[Stored records]
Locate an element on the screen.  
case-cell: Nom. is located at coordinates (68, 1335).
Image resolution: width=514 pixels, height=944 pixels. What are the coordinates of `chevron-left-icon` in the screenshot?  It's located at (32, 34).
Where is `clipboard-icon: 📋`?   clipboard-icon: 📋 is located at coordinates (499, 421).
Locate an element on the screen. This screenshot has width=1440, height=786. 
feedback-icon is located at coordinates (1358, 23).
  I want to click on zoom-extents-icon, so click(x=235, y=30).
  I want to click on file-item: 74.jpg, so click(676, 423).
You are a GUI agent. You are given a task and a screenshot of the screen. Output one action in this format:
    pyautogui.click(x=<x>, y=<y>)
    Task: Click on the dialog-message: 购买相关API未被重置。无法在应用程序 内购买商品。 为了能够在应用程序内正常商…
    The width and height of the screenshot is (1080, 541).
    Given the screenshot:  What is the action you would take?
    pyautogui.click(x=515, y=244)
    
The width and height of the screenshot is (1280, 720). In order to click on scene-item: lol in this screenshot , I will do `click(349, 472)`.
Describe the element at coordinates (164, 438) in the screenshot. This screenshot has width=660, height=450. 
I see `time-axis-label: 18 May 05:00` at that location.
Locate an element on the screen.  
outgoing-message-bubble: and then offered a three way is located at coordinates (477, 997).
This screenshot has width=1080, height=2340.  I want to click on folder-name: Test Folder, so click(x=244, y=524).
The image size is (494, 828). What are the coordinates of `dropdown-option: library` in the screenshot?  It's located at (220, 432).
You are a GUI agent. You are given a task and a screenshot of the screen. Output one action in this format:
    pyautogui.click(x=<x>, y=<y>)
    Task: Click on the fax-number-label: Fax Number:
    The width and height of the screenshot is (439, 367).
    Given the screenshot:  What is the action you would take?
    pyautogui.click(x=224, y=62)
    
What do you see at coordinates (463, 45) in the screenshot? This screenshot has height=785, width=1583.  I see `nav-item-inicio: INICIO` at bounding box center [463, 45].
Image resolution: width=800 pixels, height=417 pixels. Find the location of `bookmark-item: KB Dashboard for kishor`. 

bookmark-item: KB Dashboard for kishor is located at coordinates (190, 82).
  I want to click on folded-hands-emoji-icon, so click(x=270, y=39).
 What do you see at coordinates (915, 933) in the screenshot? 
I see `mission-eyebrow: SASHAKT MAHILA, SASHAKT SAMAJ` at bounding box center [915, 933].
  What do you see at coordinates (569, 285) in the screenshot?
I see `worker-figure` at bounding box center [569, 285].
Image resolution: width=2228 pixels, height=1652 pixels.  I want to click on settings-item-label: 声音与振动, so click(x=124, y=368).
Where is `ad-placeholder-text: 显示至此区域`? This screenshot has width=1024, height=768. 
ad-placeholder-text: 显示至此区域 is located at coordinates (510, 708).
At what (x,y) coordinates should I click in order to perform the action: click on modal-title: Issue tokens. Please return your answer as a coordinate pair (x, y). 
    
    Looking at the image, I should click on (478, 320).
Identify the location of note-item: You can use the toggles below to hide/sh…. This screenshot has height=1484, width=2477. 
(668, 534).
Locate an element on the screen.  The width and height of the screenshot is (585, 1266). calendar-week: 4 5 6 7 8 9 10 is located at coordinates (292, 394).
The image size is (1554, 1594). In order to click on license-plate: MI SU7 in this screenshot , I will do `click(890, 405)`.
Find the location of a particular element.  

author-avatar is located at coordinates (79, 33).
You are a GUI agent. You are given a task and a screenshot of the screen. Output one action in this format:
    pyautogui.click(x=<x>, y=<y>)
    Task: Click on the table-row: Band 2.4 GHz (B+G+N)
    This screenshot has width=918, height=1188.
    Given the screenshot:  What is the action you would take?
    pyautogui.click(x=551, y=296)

◆ What the task asks:
Retype every one of the entries above word for word, with no changes.

◆ Reply:
Locate an element on the screen.  
case-cell: Nom. is located at coordinates (68, 1335).
Image resolution: width=514 pixels, height=944 pixels. What are the coordinates of `chevron-left-icon` in the screenshot?  It's located at (32, 34).
Where is `clipboard-icon: 📋`?   clipboard-icon: 📋 is located at coordinates (499, 421).
Locate an element on the screen. This screenshot has width=1440, height=786. 
feedback-icon is located at coordinates (1358, 23).
  I want to click on zoom-extents-icon, so click(x=235, y=30).
  I want to click on file-item: 74.jpg, so click(676, 423).
You are a GUI agent. You are given a task and a screenshot of the screen. Output one action in this format:
    pyautogui.click(x=<x>, y=<y>)
    Task: Click on the dialog-message: 购买相关API未被重置。无法在应用程序 内购买商品。 为了能够在应用程序内正常商…
    The width and height of the screenshot is (1080, 541).
    Given the screenshot:  What is the action you would take?
    pyautogui.click(x=515, y=244)
    
The width and height of the screenshot is (1280, 720). In order to click on scene-item: lol in this screenshot , I will do `click(349, 472)`.
Describe the element at coordinates (164, 438) in the screenshot. This screenshot has width=660, height=450. 
I see `time-axis-label: 18 May 05:00` at that location.
Locate an element on the screen.  
outgoing-message-bubble: and then offered a three way is located at coordinates (477, 997).
This screenshot has width=1080, height=2340.  I want to click on folder-name: Test Folder, so click(x=244, y=524).
The image size is (494, 828). What are the coordinates of `dropdown-option: library` in the screenshot?  It's located at (220, 432).
You are a GUI agent. You are given a task and a screenshot of the screen. Output one action in this format:
    pyautogui.click(x=<x>, y=<y>)
    Task: Click on the fax-number-label: Fax Number:
    The width and height of the screenshot is (439, 367).
    Given the screenshot:  What is the action you would take?
    pyautogui.click(x=224, y=62)
    
What do you see at coordinates (463, 45) in the screenshot? This screenshot has height=785, width=1583.  I see `nav-item-inicio: INICIO` at bounding box center [463, 45].
Image resolution: width=800 pixels, height=417 pixels. Find the location of `bookmark-item: KB Dashboard for kishor`. 

bookmark-item: KB Dashboard for kishor is located at coordinates (190, 82).
  I want to click on folded-hands-emoji-icon, so click(x=270, y=39).
 What do you see at coordinates (915, 933) in the screenshot? 
I see `mission-eyebrow: SASHAKT MAHILA, SASHAKT SAMAJ` at bounding box center [915, 933].
  What do you see at coordinates (569, 285) in the screenshot?
I see `worker-figure` at bounding box center [569, 285].
Image resolution: width=2228 pixels, height=1652 pixels.  I want to click on settings-item-label: 声音与振动, so click(x=124, y=368).
Where is `ad-placeholder-text: 显示至此区域`? This screenshot has width=1024, height=768. 
ad-placeholder-text: 显示至此区域 is located at coordinates (510, 708).
At what (x,y) coordinates should I click in order to perform the action: click on modal-title: Issue tokens. Please return your answer as a coordinate pair (x, y). 
    
    Looking at the image, I should click on (478, 320).
Identify the location of note-item: You can use the toggles below to hide/sh…. This screenshot has height=1484, width=2477. 
(668, 534).
Locate an element on the screen.  The width and height of the screenshot is (585, 1266). calendar-week: 4 5 6 7 8 9 10 is located at coordinates (292, 394).
The image size is (1554, 1594). In order to click on license-plate: MI SU7 in this screenshot , I will do `click(890, 405)`.
Find the location of a particular element.  

author-avatar is located at coordinates (79, 33).
You are a GUI agent. You are given a task and a screenshot of the screen. Output one action in this format:
    pyautogui.click(x=<x>, y=<y>)
    Task: Click on the table-row: Band 2.4 GHz (B+G+N)
    This screenshot has width=918, height=1188.
    Given the screenshot:  What is the action you would take?
    pyautogui.click(x=551, y=296)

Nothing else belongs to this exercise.